:: Work to complete ::
Look for the string "will" in the data below, and copy each line that holds it.

:: Records shown ::
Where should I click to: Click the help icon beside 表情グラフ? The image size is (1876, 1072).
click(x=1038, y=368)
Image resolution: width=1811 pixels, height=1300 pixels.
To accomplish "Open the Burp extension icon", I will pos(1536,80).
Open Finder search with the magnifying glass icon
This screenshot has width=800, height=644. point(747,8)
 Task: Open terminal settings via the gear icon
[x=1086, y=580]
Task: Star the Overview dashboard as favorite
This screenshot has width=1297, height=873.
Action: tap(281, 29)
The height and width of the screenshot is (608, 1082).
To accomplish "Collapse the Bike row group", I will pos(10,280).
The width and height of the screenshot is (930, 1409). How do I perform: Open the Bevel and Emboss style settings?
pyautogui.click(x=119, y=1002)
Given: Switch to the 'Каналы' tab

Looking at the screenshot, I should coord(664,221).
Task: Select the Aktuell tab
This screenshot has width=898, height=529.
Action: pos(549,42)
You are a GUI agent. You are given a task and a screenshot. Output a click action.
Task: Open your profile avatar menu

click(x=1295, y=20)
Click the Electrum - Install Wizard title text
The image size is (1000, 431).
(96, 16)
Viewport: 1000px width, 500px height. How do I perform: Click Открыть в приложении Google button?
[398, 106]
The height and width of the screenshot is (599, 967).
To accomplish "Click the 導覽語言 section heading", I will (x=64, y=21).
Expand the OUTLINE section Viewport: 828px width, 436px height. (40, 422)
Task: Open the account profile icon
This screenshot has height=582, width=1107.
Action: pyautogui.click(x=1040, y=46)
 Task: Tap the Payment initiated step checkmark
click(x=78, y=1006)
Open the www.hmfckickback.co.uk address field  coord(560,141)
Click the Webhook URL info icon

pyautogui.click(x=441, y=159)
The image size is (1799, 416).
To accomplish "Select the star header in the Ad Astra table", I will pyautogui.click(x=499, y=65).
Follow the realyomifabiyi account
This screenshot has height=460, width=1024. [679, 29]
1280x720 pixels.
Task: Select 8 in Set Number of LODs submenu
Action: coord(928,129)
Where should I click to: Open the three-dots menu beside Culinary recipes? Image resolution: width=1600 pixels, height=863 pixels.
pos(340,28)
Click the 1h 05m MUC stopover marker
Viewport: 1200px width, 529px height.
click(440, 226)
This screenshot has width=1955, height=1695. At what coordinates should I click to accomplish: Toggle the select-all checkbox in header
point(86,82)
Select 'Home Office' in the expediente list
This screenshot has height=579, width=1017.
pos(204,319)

:: Written reply ::
To accomplish "Open the Burp extension icon", I will pos(1536,80).
To accomplish "Collapse the Bike row group", I will pos(10,280).
To accomplish "Click the 導覽語言 section heading", I will (x=64, y=21).
To accomplish "Select the star header in the Ad Astra table", I will pyautogui.click(x=499, y=65).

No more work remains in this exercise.